Partindo dum exercício de transformação da sua obra inicial, Eliane recortava, dobrava e costurava as suas pinturas para, com isso, lhes descobrir novas superfícies e abordagens. Num trabalho de redefinição da própria obra, iniciou uma série de relevos que revelavam uma vasta experimentação em busca de novas formas até então relegadas ao plano bidimensional. Partia de sobras de telas, caixas de papelão, couro e também da pele de animais e as preenchia com algodão e outros materiais atribuindo volume e estranheza a seus objetos. Abdicava assim da tela como suporte de representação e construía superfícies, criava corpos estranhos como que a descobrir-se a si mesma, seus gestos, seu próprio corpo, sua memória.
De acordo com a curadora, Claudia Saldanha, o seu trabalho pertence a uma genealogia bastante vigorosa da arte latino-americana. Eliane admirava a obra de Lygia Pape, de Hélio Oiticica e de Lygia Clark (especialmente sua última fase – a dos objetos relacionais). A mesma admiração estendia-se à obra de Brígida Baltar, com quem dividiu ateliê, de Efrain Almeida e de Marcia X. Com todos manteve um intenso diálogo. Revelava grande fascínio por Rembrandt e pela série de pinturas negras de Goya. “Esta mostra traz à tona a atividade fugaz mas de grande valor de Eliane Duarte”, esclarece a curadora.

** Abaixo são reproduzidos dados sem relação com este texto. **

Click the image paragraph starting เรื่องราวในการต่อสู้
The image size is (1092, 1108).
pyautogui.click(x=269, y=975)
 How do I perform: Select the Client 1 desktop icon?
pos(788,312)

Amigos próximos colaboraram com alguns fragmentos de memória — uma foto, uma entrevista, um desenho. Duas obras da coleção da Galeria Graça Brandão estão em exposição. Criaturas da Noiteparticiparam da mostra Esculturas como Cicatrizes, no Porto, na Galerias Canvas. Executadas em tecido e cobertas de cera de abelha e pigmentos, esses estranhos órgãos tridimensionais nos revelam o vasto universo de referências acionado pela artista em sua obra. Com o conjunto de fotografias e documentos apresentados buscou-se conectar fatos, vestígios, indícios.

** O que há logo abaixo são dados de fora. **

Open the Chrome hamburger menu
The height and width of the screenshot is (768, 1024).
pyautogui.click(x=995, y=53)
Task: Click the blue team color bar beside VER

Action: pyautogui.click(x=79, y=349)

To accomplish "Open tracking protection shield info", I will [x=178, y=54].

Com uma forte actividade nacional e internacional, Eliane Duarte ganhou um prémio no Salão Nacional de Artes Plásticas da Funarte, viu a sua obra incluída na colecção do Museu Nacional de Belas Artes do Rio e expôs em espaços como a Galeria Anna Maria Niemeyer, no Rio de Janeiro, na Galeria Camargo Villaça ou na Galeria Canvas, no Porto. Participou também de relevantes exposições coletivas como “Entretelas”, no Museo Alejandro Otero, em Caracas, Venezuela, com Iole de Freitas e Beatriz Milhazes; “Os 90”, no Paço Imperial do Rio, em 1999; e nas Cavalariças da Escola de Artes Visuais do Parque Lage, com Marcia X. e Lina Kim, em 2003.